_What the exercise asks_: Go through the data and tally the lines that hold the string "agent". Reply with the total alone.

_Records from a data source_:

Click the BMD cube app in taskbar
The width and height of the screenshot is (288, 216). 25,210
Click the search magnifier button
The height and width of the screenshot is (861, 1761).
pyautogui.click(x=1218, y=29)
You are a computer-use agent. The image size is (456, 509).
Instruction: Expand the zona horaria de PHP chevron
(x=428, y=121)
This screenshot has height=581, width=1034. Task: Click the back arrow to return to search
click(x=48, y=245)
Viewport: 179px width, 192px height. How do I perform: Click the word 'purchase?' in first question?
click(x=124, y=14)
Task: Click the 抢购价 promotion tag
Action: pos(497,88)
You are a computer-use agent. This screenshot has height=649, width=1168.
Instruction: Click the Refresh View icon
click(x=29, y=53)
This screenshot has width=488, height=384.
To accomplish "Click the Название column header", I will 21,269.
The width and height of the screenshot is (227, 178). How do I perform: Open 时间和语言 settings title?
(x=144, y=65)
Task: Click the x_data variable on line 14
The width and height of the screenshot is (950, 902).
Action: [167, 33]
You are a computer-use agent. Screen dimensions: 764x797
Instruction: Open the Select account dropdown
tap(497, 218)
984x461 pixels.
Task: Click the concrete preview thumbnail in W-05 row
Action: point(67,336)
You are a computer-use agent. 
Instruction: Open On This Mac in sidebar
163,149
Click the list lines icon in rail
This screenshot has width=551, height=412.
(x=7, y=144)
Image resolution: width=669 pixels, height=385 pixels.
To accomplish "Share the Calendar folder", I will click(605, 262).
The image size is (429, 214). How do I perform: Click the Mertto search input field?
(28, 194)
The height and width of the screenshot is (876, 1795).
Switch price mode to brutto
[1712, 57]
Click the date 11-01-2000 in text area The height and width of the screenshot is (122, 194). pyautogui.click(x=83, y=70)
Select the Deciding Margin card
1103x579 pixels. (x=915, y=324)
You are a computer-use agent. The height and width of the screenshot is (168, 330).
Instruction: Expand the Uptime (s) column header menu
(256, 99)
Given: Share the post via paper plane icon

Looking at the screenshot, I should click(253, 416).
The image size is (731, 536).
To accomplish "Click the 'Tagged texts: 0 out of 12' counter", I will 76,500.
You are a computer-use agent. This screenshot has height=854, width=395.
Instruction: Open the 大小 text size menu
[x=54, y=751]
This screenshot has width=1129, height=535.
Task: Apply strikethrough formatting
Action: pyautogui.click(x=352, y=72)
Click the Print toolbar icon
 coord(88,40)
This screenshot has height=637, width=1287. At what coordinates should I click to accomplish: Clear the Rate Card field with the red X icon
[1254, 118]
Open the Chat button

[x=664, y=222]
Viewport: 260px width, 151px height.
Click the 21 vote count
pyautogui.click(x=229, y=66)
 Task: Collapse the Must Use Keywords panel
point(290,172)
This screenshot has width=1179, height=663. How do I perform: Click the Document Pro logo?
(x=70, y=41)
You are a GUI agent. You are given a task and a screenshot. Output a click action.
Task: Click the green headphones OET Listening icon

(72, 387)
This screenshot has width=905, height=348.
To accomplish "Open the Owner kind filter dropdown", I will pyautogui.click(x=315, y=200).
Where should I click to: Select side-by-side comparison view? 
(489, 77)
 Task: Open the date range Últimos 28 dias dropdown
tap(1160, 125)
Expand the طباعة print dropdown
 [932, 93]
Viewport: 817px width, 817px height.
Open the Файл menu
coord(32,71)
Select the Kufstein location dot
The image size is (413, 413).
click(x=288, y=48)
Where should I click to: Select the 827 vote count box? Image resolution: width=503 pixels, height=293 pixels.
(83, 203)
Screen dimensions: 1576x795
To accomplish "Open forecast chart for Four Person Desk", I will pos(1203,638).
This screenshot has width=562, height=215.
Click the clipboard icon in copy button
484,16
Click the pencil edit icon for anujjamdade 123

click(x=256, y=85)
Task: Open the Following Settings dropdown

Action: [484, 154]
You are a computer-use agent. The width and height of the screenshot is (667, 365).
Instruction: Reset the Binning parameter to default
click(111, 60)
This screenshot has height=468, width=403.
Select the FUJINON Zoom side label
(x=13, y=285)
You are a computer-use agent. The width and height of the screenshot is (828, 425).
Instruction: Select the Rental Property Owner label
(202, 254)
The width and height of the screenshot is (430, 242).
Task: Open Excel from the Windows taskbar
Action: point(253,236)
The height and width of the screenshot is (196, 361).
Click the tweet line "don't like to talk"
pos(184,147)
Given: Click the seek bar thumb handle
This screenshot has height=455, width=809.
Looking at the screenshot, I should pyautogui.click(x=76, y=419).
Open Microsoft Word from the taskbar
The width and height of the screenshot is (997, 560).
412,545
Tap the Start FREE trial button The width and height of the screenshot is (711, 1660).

_Response to the exercise_: 9